Maybe on the inside, none of us ever age.  Maybe on the inside, we are forever young, and no matter how old our bodies are, we still want someone to take care of us when we’re sick, or fix things for us when we’ve been irresponsible, or just go out and play with us for awhile.

Carrie Fisher said her body hasn’t aged as well as she has, and those words ring very true to me.  I spend my days in an unpredictable body that I barely recognize as my own, thanks in part to MS, and when I look in the mirror I’m usually startled to see what the outside world must see when they look at me, because it’s just the very surface of who I see in my head.

Maybe aging well means finding the balance between those two realities, and then finding a way to express that balance.

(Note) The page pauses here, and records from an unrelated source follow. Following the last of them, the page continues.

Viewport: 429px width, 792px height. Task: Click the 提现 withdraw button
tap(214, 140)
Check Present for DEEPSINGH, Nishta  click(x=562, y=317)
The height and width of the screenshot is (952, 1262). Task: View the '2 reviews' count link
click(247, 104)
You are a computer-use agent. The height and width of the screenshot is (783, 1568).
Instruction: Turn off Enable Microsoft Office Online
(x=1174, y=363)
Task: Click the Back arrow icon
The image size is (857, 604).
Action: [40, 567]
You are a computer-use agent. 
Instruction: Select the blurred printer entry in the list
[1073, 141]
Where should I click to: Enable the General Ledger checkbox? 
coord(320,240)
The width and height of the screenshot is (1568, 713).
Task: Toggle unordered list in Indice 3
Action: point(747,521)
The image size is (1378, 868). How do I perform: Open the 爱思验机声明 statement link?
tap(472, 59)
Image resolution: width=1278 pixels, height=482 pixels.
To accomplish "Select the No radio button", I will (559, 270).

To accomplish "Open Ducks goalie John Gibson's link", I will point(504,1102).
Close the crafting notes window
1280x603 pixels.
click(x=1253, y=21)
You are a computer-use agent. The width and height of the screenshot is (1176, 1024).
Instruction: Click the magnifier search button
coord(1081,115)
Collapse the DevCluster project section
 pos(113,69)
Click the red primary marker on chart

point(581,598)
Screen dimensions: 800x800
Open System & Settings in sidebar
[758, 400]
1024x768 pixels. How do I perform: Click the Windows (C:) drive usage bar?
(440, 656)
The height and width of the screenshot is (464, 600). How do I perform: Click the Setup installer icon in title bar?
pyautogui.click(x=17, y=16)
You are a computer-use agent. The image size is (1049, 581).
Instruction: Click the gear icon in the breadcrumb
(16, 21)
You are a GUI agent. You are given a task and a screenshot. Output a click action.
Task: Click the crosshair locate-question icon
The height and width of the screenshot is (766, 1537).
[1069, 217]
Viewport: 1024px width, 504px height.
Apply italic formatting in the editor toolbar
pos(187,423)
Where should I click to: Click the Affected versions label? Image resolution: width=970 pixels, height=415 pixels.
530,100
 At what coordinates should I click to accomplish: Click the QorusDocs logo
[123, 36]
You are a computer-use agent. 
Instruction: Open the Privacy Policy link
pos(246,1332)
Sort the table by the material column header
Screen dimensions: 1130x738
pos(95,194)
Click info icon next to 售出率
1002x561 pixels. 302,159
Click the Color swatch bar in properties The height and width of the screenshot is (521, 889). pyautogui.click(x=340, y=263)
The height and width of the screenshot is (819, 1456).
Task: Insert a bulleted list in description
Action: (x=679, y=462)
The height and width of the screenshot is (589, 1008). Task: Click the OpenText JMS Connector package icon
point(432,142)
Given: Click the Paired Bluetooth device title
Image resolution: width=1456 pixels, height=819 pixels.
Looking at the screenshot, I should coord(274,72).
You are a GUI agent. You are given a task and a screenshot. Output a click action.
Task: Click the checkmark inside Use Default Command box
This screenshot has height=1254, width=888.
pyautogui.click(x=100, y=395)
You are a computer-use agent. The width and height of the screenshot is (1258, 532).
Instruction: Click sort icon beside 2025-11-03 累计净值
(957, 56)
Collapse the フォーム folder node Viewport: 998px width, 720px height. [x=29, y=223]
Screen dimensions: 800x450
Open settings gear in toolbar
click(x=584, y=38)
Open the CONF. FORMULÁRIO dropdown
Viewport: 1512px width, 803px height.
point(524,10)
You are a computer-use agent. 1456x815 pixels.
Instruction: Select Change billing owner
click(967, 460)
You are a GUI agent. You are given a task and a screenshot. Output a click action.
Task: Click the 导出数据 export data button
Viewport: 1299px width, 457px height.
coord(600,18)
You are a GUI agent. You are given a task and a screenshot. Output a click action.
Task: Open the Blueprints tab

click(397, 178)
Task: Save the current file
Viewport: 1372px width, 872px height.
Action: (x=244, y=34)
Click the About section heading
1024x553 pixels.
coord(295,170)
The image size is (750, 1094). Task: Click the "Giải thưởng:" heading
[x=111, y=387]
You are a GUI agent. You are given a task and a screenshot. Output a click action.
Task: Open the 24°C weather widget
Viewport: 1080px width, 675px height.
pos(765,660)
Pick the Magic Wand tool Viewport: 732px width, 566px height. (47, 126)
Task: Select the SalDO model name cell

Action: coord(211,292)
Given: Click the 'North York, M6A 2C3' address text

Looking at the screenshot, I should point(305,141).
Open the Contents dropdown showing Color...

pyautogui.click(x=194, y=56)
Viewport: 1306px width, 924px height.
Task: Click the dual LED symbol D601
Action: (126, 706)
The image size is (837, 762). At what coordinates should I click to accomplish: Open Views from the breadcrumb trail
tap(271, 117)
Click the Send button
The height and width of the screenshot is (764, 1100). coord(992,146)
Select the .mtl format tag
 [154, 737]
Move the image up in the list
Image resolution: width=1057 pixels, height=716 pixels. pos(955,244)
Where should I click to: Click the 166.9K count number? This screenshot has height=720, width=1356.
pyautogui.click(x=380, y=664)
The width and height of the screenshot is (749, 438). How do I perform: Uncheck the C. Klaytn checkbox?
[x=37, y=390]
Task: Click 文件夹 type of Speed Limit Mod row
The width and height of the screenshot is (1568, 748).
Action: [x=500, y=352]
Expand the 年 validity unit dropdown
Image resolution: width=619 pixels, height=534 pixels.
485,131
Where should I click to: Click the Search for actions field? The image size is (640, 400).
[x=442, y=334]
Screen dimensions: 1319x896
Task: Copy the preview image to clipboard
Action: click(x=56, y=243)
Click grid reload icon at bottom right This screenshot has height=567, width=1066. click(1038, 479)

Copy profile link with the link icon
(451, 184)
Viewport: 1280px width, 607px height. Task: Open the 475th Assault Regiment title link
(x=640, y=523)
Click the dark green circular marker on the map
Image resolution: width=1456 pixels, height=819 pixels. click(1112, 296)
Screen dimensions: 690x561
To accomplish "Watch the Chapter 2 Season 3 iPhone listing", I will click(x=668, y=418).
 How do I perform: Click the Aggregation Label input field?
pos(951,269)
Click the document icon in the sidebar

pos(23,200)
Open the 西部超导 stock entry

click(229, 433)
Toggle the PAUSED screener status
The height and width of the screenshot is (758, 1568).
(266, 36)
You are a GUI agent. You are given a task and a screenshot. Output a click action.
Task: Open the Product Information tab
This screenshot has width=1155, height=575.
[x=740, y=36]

I’m thus interested to see how well a generation of selfie-takers age.  Will they do better or worse than those of us who didn’t grow up taking photos of ourselves every day, keenly unaware of what we look like most of the time?  I wonder.

In the meantime, though, it’s Sunday afternoon and the sun is currently shining.  I’m gonna take Brody the doggie to go outside and play for awhile.  After I wake him from his nap.